Otter roars with laughter and wraps his arms around another guy, the man’s handsome face on his shoulder, eyes closed until they open and find me, and the smile widens. Jordan. He looks exactly like I remember him, his blond hair falling in waves down onto his shoulders, the beard on his face dark and thick. He’s gotten bigger than the last time I saw him, almost as big as Otter, and I wonder if it’s still possible I could go through a growth spurt at the age of twenty-one. Jordan’s still got that chip in one of his front teeth, and I vaguely remember him telling me it was from a time he’d been hit in the face with a bat in high school where he was apparently hot shit until he’d busted out his knee while roller-skating. I remember making fun of him incessantly about being so cool as to admit that he went roller-skating. Then, like so many things, he’d disappeared from my life after my mom left, after Otter left. I almost let myself focus on that, but I shove it away. Now’s not the time to wallow in self-pity. I’m in a gay bar, after all.

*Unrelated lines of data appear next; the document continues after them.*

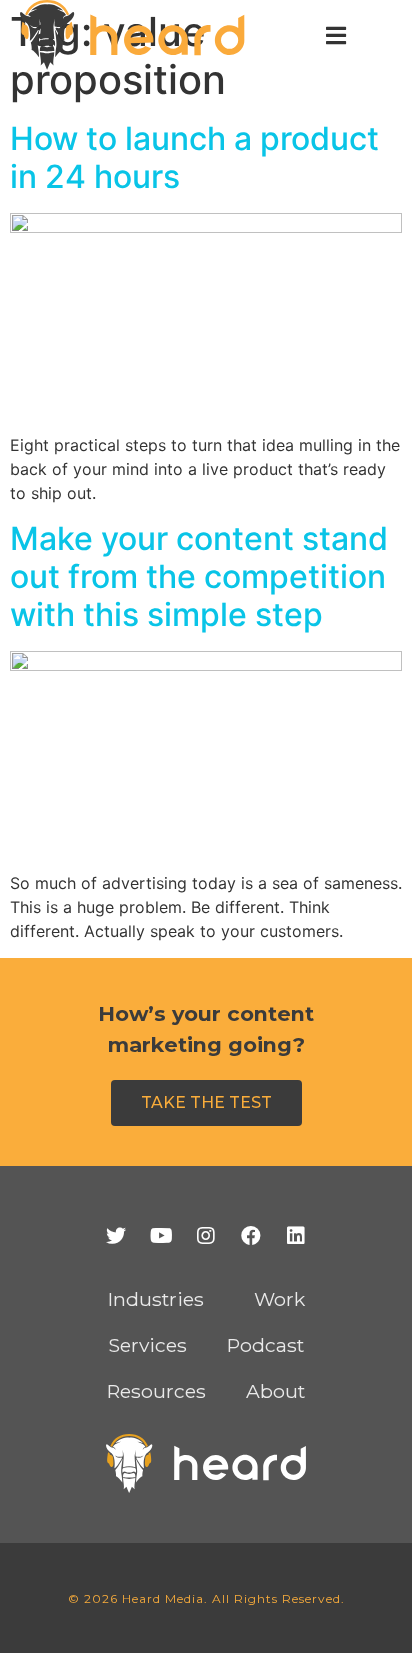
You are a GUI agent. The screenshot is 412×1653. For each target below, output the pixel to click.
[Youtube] (161, 1236)
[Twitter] (116, 1236)
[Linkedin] (296, 1236)
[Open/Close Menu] (335, 35)
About (275, 1391)
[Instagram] (206, 1236)
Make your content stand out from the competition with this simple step (199, 577)
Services (147, 1345)
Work (279, 1299)
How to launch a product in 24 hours (194, 157)
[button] (206, 1103)
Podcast (265, 1345)
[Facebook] (251, 1236)
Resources (156, 1391)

Jordan says something to Otter as he lets him go, and Otter glances back at me, and his eyes are bright as they watch me, and he says something back to Jordan as he holds out his hand to me. I reach up and grab his fingers and am pulled forward. “Jordan, you remember Bear,” Otter says, the obvious pride in his voice causing my face to burn. “He’s mine now.”
Jordan ignores my outstretched hand and wraps me in the same tight grip that he’d given to Otter. I yelp as I’m lifted off my feet and spun around in circles, Jordan’s laughter echoing in my ears. After what seems like days (and I’m pretty sure I’ve spilled the last of the world’s Coke all over the drag queen behind us—oh, woe, the loss!) I’m set back down on my feet, and Jordan puts his hands on my shoulders and grins down at me. “How could I forget?” he says, his voice whiskey smooth. “So, Bear, you’re the one I’ve got to thank for finally bringing this idiot to his senses and making him come home?”
My face is probably the color of a stop sign by now. “Uh… I don’t know about that. I think there was a bunch of other stuff too.” I shrug.
Eloquent as always, Papa Bear, it laughs. Life of the party, you are.
Stop talking like Yoda! I snap at it.
But talking like this, I like. Try it, you should. Popular, it make you at the gay bar.